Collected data
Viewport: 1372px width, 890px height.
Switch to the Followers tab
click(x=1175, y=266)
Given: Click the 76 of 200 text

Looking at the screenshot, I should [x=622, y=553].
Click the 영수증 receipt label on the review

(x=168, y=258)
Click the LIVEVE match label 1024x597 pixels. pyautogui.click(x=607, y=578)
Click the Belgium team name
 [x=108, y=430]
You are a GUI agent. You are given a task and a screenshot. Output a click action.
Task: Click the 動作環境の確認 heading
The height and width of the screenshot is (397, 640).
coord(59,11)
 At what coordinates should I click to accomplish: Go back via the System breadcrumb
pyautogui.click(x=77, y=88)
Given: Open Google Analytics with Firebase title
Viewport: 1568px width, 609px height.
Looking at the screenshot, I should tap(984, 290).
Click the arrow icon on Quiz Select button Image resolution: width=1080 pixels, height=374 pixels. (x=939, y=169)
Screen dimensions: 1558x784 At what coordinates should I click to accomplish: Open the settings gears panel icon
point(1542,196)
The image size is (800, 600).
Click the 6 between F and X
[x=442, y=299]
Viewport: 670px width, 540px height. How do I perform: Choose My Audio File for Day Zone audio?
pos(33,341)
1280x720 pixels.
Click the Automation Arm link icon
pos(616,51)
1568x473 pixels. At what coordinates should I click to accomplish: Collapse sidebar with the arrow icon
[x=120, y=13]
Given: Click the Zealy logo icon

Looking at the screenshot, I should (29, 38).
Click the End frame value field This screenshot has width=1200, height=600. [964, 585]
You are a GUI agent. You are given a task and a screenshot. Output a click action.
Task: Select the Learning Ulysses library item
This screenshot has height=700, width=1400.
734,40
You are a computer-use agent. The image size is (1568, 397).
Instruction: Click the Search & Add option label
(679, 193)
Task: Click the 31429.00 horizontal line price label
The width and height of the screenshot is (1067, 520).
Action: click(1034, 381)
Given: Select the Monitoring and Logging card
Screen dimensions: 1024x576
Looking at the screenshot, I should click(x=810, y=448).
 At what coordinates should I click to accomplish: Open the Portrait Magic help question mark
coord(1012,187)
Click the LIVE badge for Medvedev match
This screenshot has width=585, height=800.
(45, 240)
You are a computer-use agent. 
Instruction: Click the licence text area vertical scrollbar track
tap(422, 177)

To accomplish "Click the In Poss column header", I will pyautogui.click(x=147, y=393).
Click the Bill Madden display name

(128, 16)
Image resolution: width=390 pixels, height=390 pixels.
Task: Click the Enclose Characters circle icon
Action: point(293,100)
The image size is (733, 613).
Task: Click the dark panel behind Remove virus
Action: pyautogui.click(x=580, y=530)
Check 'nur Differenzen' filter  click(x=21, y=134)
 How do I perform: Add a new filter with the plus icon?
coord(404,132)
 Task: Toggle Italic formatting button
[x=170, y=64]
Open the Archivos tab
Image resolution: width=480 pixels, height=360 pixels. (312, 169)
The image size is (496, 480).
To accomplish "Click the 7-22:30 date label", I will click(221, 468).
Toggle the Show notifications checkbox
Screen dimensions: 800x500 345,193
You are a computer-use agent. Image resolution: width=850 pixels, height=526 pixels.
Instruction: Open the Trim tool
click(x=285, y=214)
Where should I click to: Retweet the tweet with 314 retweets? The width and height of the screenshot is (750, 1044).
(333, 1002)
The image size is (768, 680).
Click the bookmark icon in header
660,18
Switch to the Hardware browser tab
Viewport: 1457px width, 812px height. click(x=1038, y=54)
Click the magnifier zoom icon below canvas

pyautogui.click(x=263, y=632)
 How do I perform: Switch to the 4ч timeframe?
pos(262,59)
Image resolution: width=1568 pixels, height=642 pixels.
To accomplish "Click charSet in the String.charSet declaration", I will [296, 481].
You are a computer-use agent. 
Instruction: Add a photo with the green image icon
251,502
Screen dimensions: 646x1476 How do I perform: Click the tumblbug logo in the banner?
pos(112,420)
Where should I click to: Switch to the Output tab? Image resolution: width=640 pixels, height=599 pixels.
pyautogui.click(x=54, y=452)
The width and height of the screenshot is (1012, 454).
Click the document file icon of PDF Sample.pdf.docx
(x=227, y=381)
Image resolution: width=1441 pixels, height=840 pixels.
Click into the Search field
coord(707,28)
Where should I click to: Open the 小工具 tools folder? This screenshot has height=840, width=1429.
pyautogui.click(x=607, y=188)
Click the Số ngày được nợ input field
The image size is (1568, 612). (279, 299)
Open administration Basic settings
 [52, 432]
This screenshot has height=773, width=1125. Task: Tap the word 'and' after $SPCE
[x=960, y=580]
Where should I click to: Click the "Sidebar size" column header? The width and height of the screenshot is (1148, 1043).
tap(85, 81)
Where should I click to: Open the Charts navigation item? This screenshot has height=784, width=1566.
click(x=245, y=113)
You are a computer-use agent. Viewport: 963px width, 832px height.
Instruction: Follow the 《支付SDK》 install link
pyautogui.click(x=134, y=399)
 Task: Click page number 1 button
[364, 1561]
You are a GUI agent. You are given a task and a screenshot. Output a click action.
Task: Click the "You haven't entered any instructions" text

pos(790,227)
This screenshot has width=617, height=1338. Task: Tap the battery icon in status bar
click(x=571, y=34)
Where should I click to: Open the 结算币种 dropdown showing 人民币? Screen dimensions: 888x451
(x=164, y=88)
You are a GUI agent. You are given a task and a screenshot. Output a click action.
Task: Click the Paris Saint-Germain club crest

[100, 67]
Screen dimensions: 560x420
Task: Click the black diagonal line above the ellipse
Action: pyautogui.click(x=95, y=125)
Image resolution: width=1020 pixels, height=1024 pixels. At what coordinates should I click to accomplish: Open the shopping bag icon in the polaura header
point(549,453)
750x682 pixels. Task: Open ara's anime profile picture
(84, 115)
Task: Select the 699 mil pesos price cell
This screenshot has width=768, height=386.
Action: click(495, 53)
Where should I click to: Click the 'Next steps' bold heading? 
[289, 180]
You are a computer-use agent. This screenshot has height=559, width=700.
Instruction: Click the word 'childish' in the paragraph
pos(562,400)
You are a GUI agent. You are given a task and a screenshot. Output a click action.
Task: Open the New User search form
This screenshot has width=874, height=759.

> [About this task]
The full set of records above is to be printed exactly as it appears.

> [Answer space]
Viewport: 1372px width, 890px height.
Switch to the Followers tab
click(x=1175, y=266)
Given: Click the 76 of 200 text

Looking at the screenshot, I should [x=622, y=553].
Click the 영수증 receipt label on the review

(x=168, y=258)
Click the LIVEVE match label 1024x597 pixels. pyautogui.click(x=607, y=578)
Click the Belgium team name
 [x=108, y=430]
You are a GUI agent. You are given a task and a screenshot. Output a click action.
Task: Click the 動作環境の確認 heading
The height and width of the screenshot is (397, 640).
coord(59,11)
 At what coordinates should I click to accomplish: Go back via the System breadcrumb
pyautogui.click(x=77, y=88)
Given: Open Google Analytics with Firebase title
Viewport: 1568px width, 609px height.
Looking at the screenshot, I should tap(984, 290).
Click the arrow icon on Quiz Select button Image resolution: width=1080 pixels, height=374 pixels. (x=939, y=169)
Screen dimensions: 1558x784 At what coordinates should I click to accomplish: Open the settings gears panel icon
point(1542,196)
The image size is (800, 600).
Click the 6 between F and X
[x=442, y=299]
Viewport: 670px width, 540px height. How do I perform: Choose My Audio File for Day Zone audio?
pos(33,341)
1280x720 pixels.
Click the Automation Arm link icon
pos(616,51)
1568x473 pixels. At what coordinates should I click to accomplish: Collapse sidebar with the arrow icon
[x=120, y=13]
Given: Click the Zealy logo icon

Looking at the screenshot, I should (29, 38).
Click the End frame value field This screenshot has width=1200, height=600. [964, 585]
You are a GUI agent. You are given a task and a screenshot. Output a click action.
Task: Select the Learning Ulysses library item
This screenshot has height=700, width=1400.
734,40
You are a computer-use agent. The image size is (1568, 397).
Instruction: Click the Search & Add option label
(679, 193)
Task: Click the 31429.00 horizontal line price label
The width and height of the screenshot is (1067, 520).
Action: click(1034, 381)
Given: Select the Monitoring and Logging card
Screen dimensions: 1024x576
Looking at the screenshot, I should click(x=810, y=448).
 At what coordinates should I click to accomplish: Open the Portrait Magic help question mark
coord(1012,187)
Click the LIVE badge for Medvedev match
This screenshot has width=585, height=800.
(45, 240)
You are a computer-use agent. 
Instruction: Click the licence text area vertical scrollbar track
tap(422, 177)

To accomplish "Click the In Poss column header", I will pyautogui.click(x=147, y=393).
Click the Bill Madden display name

(128, 16)
Image resolution: width=390 pixels, height=390 pixels.
Task: Click the Enclose Characters circle icon
Action: point(293,100)
The image size is (733, 613).
Task: Click the dark panel behind Remove virus
Action: pyautogui.click(x=580, y=530)
Check 'nur Differenzen' filter  click(x=21, y=134)
 How do I perform: Add a new filter with the plus icon?
coord(404,132)
 Task: Toggle Italic formatting button
[x=170, y=64]
Open the Archivos tab
Image resolution: width=480 pixels, height=360 pixels. (312, 169)
The image size is (496, 480).
To accomplish "Click the 7-22:30 date label", I will click(221, 468).
Toggle the Show notifications checkbox
Screen dimensions: 800x500 345,193
You are a computer-use agent. Image resolution: width=850 pixels, height=526 pixels.
Instruction: Open the Trim tool
click(x=285, y=214)
Where should I click to: Retweet the tweet with 314 retweets? The width and height of the screenshot is (750, 1044).
(333, 1002)
The image size is (768, 680).
Click the bookmark icon in header
660,18
Switch to the Hardware browser tab
Viewport: 1457px width, 812px height. click(x=1038, y=54)
Click the magnifier zoom icon below canvas

pyautogui.click(x=263, y=632)
 How do I perform: Switch to the 4ч timeframe?
pos(262,59)
Image resolution: width=1568 pixels, height=642 pixels.
To accomplish "Click charSet in the String.charSet declaration", I will [296, 481].
You are a computer-use agent. 
Instruction: Add a photo with the green image icon
251,502
Screen dimensions: 646x1476 How do I perform: Click the tumblbug logo in the banner?
pos(112,420)
Where should I click to: Switch to the Output tab? Image resolution: width=640 pixels, height=599 pixels.
pyautogui.click(x=54, y=452)
The width and height of the screenshot is (1012, 454).
Click the document file icon of PDF Sample.pdf.docx
(x=227, y=381)
Image resolution: width=1441 pixels, height=840 pixels.
Click into the Search field
coord(707,28)
Where should I click to: Open the 小工具 tools folder? This screenshot has height=840, width=1429.
pyautogui.click(x=607, y=188)
Click the Số ngày được nợ input field
The image size is (1568, 612). (279, 299)
Open administration Basic settings
 [52, 432]
This screenshot has height=773, width=1125. Task: Tap the word 'and' after $SPCE
[x=960, y=580]
Where should I click to: Click the "Sidebar size" column header? The width and height of the screenshot is (1148, 1043).
tap(85, 81)
Where should I click to: Open the Charts navigation item? This screenshot has height=784, width=1566.
click(x=245, y=113)
You are a computer-use agent. Viewport: 963px width, 832px height.
Instruction: Follow the 《支付SDK》 install link
pyautogui.click(x=134, y=399)
 Task: Click page number 1 button
[364, 1561]
You are a GUI agent. You are given a task and a screenshot. Output a click action.
Task: Click the "You haven't entered any instructions" text

pos(790,227)
This screenshot has width=617, height=1338. Task: Tap the battery icon in status bar
click(x=571, y=34)
Where should I click to: Open the 结算币种 dropdown showing 人民币? Screen dimensions: 888x451
(x=164, y=88)
You are a GUI agent. You are given a task and a screenshot. Output a click action.
Task: Click the Paris Saint-Germain club crest

[100, 67]
Screen dimensions: 560x420
Task: Click the black diagonal line above the ellipse
Action: pyautogui.click(x=95, y=125)
Image resolution: width=1020 pixels, height=1024 pixels. At what coordinates should I click to accomplish: Open the shopping bag icon in the polaura header
point(549,453)
750x682 pixels. Task: Open ara's anime profile picture
(84, 115)
Task: Select the 699 mil pesos price cell
This screenshot has width=768, height=386.
Action: click(495, 53)
Where should I click to: Click the 'Next steps' bold heading? 
[289, 180]
You are a computer-use agent. This screenshot has height=559, width=700.
Instruction: Click the word 'childish' in the paragraph
pos(562,400)
You are a GUI agent. You are given a task and a screenshot. Output a click action.
Task: Open the New User search form
This screenshot has width=874, height=759.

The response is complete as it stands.